» **Problem to solve**: Return the listing below line for line, changing nothing.

(Items from a data source)
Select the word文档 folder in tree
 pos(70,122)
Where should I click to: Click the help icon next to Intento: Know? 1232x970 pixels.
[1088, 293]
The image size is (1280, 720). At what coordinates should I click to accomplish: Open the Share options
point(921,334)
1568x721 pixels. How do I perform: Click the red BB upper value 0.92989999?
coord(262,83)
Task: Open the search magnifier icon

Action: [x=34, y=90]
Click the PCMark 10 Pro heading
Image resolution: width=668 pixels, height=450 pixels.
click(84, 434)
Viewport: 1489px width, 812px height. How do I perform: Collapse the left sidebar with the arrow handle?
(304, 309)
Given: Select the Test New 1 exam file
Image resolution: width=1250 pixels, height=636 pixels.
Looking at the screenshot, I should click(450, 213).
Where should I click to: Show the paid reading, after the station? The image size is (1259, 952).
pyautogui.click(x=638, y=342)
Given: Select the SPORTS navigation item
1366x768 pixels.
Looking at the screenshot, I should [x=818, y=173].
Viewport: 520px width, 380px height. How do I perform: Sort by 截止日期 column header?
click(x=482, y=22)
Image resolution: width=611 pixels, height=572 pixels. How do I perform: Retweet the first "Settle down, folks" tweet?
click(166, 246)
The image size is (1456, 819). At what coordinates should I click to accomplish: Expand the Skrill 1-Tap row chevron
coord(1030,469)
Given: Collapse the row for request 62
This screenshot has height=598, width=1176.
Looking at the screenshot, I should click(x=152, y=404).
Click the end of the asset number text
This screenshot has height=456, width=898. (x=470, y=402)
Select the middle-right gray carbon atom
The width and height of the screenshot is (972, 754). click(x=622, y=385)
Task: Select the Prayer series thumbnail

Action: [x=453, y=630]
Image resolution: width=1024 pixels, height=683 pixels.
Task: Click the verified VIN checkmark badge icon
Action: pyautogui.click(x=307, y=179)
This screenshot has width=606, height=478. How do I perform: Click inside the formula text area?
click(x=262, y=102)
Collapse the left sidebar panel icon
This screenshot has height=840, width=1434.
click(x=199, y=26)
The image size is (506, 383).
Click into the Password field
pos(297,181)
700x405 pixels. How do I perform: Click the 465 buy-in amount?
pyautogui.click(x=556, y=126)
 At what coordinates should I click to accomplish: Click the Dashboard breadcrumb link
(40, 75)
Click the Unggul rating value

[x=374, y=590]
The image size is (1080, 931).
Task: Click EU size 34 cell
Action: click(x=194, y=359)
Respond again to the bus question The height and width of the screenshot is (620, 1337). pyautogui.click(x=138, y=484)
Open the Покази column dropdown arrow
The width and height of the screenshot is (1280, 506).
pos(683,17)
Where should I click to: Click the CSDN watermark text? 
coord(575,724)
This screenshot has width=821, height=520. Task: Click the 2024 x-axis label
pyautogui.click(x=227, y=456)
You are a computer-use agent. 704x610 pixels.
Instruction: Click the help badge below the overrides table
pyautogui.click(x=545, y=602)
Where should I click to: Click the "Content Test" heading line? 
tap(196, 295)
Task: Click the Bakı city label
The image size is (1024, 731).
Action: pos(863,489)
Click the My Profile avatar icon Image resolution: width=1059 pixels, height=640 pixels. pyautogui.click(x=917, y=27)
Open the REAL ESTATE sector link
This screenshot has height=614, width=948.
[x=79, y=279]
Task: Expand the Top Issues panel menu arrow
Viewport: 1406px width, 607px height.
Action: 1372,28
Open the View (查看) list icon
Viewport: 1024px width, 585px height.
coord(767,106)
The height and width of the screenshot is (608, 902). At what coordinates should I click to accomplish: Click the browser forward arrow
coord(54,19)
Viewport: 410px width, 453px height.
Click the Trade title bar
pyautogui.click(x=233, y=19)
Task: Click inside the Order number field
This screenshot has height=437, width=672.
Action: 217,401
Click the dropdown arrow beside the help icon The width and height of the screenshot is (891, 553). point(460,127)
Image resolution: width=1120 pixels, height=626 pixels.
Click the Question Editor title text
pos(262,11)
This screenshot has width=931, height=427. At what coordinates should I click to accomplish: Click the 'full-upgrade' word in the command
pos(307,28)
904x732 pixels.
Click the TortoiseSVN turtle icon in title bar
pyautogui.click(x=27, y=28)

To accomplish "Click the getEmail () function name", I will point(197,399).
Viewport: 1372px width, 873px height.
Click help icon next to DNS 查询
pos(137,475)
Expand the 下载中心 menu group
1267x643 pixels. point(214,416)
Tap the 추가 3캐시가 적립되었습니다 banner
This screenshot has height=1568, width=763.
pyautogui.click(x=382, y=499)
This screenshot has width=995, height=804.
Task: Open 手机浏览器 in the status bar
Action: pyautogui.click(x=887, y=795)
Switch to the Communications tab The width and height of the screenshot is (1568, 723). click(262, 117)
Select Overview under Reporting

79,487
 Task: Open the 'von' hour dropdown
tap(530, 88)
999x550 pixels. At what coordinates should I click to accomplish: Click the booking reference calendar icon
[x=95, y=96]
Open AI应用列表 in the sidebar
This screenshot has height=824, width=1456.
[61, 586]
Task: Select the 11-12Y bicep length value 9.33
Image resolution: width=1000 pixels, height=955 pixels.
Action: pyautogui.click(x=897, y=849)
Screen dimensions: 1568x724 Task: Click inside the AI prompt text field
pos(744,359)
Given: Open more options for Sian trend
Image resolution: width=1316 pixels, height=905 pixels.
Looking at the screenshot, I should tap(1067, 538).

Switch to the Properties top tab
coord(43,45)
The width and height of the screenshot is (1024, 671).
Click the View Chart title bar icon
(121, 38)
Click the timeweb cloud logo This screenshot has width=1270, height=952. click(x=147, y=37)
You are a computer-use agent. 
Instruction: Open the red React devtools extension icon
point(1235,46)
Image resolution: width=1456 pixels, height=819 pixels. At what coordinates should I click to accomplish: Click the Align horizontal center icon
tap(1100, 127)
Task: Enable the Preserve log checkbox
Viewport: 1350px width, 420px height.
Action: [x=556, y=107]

» **Exercise result**:
Select the word文档 folder in tree
 pos(70,122)
Where should I click to: Click the help icon next to Intento: Know? 1232x970 pixels.
[1088, 293]
The image size is (1280, 720). At what coordinates should I click to accomplish: Open the Share options
point(921,334)
1568x721 pixels. How do I perform: Click the red BB upper value 0.92989999?
coord(262,83)
Task: Open the search magnifier icon

Action: [x=34, y=90]
Click the PCMark 10 Pro heading
Image resolution: width=668 pixels, height=450 pixels.
click(84, 434)
Viewport: 1489px width, 812px height. How do I perform: Collapse the left sidebar with the arrow handle?
(304, 309)
Given: Select the Test New 1 exam file
Image resolution: width=1250 pixels, height=636 pixels.
Looking at the screenshot, I should click(450, 213).
Where should I click to: Show the paid reading, after the station? The image size is (1259, 952).
pyautogui.click(x=638, y=342)
Given: Select the SPORTS navigation item
1366x768 pixels.
Looking at the screenshot, I should [x=818, y=173].
Viewport: 520px width, 380px height. How do I perform: Sort by 截止日期 column header?
click(x=482, y=22)
Image resolution: width=611 pixels, height=572 pixels. How do I perform: Retweet the first "Settle down, folks" tweet?
click(166, 246)
The image size is (1456, 819). At what coordinates should I click to accomplish: Expand the Skrill 1-Tap row chevron
coord(1030,469)
Given: Collapse the row for request 62
This screenshot has height=598, width=1176.
Looking at the screenshot, I should click(x=152, y=404).
Click the end of the asset number text
This screenshot has height=456, width=898. (x=470, y=402)
Select the middle-right gray carbon atom
The width and height of the screenshot is (972, 754). click(x=622, y=385)
Task: Select the Prayer series thumbnail

Action: [x=453, y=630]
Image resolution: width=1024 pixels, height=683 pixels.
Task: Click the verified VIN checkmark badge icon
Action: pyautogui.click(x=307, y=179)
This screenshot has width=606, height=478. How do I perform: Click inside the formula text area?
click(x=262, y=102)
Collapse the left sidebar panel icon
This screenshot has height=840, width=1434.
click(x=199, y=26)
The image size is (506, 383).
Click into the Password field
pos(297,181)
700x405 pixels. How do I perform: Click the 465 buy-in amount?
pyautogui.click(x=556, y=126)
 At what coordinates should I click to accomplish: Click the Dashboard breadcrumb link
(40, 75)
Click the Unggul rating value

[x=374, y=590]
The image size is (1080, 931).
Task: Click EU size 34 cell
Action: click(x=194, y=359)
Respond again to the bus question The height and width of the screenshot is (620, 1337). pyautogui.click(x=138, y=484)
Open the Покази column dropdown arrow
The width and height of the screenshot is (1280, 506).
pos(683,17)
Where should I click to: Click the CSDN watermark text? 
coord(575,724)
This screenshot has width=821, height=520. Task: Click the 2024 x-axis label
pyautogui.click(x=227, y=456)
You are a computer-use agent. 704x610 pixels.
Instruction: Click the help badge below the overrides table
pyautogui.click(x=545, y=602)
Where should I click to: Click the "Content Test" heading line? 
tap(196, 295)
Task: Click the Bakı city label
The image size is (1024, 731).
Action: pos(863,489)
Click the My Profile avatar icon Image resolution: width=1059 pixels, height=640 pixels. pyautogui.click(x=917, y=27)
Open the REAL ESTATE sector link
This screenshot has height=614, width=948.
[x=79, y=279]
Task: Expand the Top Issues panel menu arrow
Viewport: 1406px width, 607px height.
Action: 1372,28
Open the View (查看) list icon
Viewport: 1024px width, 585px height.
coord(767,106)
The height and width of the screenshot is (608, 902). At what coordinates should I click to accomplish: Click the browser forward arrow
coord(54,19)
Viewport: 410px width, 453px height.
Click the Trade title bar
pyautogui.click(x=233, y=19)
Task: Click inside the Order number field
This screenshot has height=437, width=672.
Action: 217,401
Click the dropdown arrow beside the help icon The width and height of the screenshot is (891, 553). point(460,127)
Image resolution: width=1120 pixels, height=626 pixels.
Click the Question Editor title text
pos(262,11)
This screenshot has width=931, height=427. At what coordinates should I click to accomplish: Click the 'full-upgrade' word in the command
pos(307,28)
904x732 pixels.
Click the TortoiseSVN turtle icon in title bar
pyautogui.click(x=27, y=28)

To accomplish "Click the getEmail () function name", I will point(197,399).
Viewport: 1372px width, 873px height.
Click help icon next to DNS 查询
pos(137,475)
Expand the 下载中心 menu group
1267x643 pixels. point(214,416)
Tap the 추가 3캐시가 적립되었습니다 banner
This screenshot has height=1568, width=763.
pyautogui.click(x=382, y=499)
This screenshot has width=995, height=804.
Task: Open 手机浏览器 in the status bar
Action: pyautogui.click(x=887, y=795)
Switch to the Communications tab The width and height of the screenshot is (1568, 723). click(262, 117)
Select Overview under Reporting

79,487
 Task: Open the 'von' hour dropdown
tap(530, 88)
999x550 pixels. At what coordinates should I click to accomplish: Click the booking reference calendar icon
[x=95, y=96]
Open AI应用列表 in the sidebar
This screenshot has height=824, width=1456.
[61, 586]
Task: Select the 11-12Y bicep length value 9.33
Image resolution: width=1000 pixels, height=955 pixels.
Action: pyautogui.click(x=897, y=849)
Screen dimensions: 1568x724 Task: Click inside the AI prompt text field
pos(744,359)
Given: Open more options for Sian trend
Image resolution: width=1316 pixels, height=905 pixels.
Looking at the screenshot, I should tap(1067, 538).

Switch to the Properties top tab
coord(43,45)
The width and height of the screenshot is (1024, 671).
Click the View Chart title bar icon
(121, 38)
Click the timeweb cloud logo This screenshot has width=1270, height=952. click(x=147, y=37)
You are a computer-use agent. 
Instruction: Open the red React devtools extension icon
point(1235,46)
Image resolution: width=1456 pixels, height=819 pixels. At what coordinates should I click to accomplish: Click the Align horizontal center icon
tap(1100, 127)
Task: Enable the Preserve log checkbox
Viewport: 1350px width, 420px height.
Action: [x=556, y=107]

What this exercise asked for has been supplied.